TEXT SECTION Start Marker

Vigilance for Aortic Aneurysms Key for Giant Cell Arteritis Patients, Mayo Finds


Giant cell arteritis is an inflammation of the lining of the arteries.  Patients with the condition are 17 times likelier than the average person to develop thoracic aortic aneurysms, a potentially life-threatening weakened and bulging area in the upper part of the aorta, the body’s major blood vessel. Physicians should be particularly vigilant and consider screening for aortic aneurysms in all patients five years after they are diagnosed with giant cell arteritis, a Mayo Clinic study finds.

The study was published online this week in the journal Annals of Rheumatic Diseases.

Researchers used a comprehensive National Institute on Aging-funded medical records pool known as the Rochester Epidemiology Project, which covers roughly 95 percent of people in Olmsted County, Minn. They studied 204 people diagnosed with giant cell arteritis between 1950 and 2004; 80 percent were women, and the mean age at diagnosis was 76. The incidence of aortic aneurysms rose five years after giant cell arteritis diagnosis, and was associated with a higher risk of death, the analysis found.

The finding is important for physicians and patients because of the risk of aortic disease and death these patients have, says senior author Eric Matteson, M.D.,  rheumatology chair at Mayo Clinic in Rochester, Minn.

“Increased awareness and improved efforts to detect this problem  are important in reducing the risk of catastrophic complications from the weakened aorta,” Dr. Matteson says.

Mayo Clinic is part of the Vasculitis Clinical Research Consortium, a National Institutes of Health-funded effort investigating inflammatory blood vessel disorders. The study was supported by NIH grant UL1RR024150.

TEXT SECTION End Marker

WORK TASK:
Repeat the part of the giant cell arteritis article between "The study was published" and "in Rochester, Minn.", inclusive, without changing a word.

RECORDS SUPPLIED Start Marker

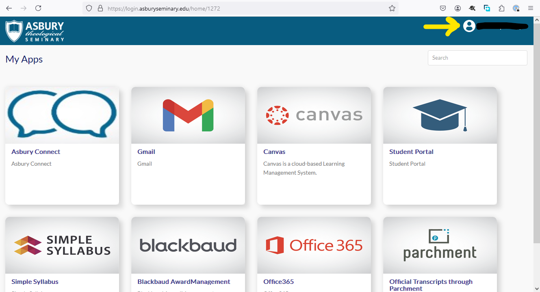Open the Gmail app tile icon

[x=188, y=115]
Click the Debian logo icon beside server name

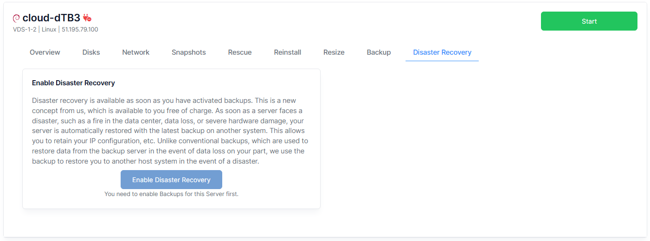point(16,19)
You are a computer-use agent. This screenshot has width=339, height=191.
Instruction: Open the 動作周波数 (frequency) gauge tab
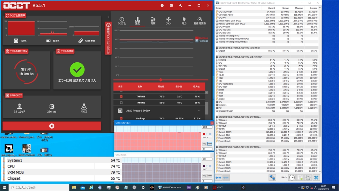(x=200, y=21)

RECORDS SUPPLIED End Marker
RECORDS SUPPLIED Start Marker

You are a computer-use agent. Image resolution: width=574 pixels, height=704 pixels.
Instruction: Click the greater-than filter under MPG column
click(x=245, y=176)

RECORDS SUPPLIED End Marker

SOLUTION:
The study was published online this week in the journal Annals of Rheumatic Diseases.

Researchers used a comprehensive National Institute on Aging-funded medical records pool known as the Rochester Epidemiology Project, which covers roughly 95 percent of people in Olmsted County, Minn. They studied 204 people diagnosed with giant cell arteritis between 1950 and 2004; 80 percent were women, and the mean age at diagnosis was 76. The incidence of aortic aneurysms rose five years after giant cell arteritis diagnosis, and was associated with a higher risk of death, the analysis found.

The finding is important for physicians and patients because of the risk of aortic disease and death these patients have, says senior author Eric Matteson, M.D.,  rheumatology chair at Mayo Clinic in Rochester, Minn.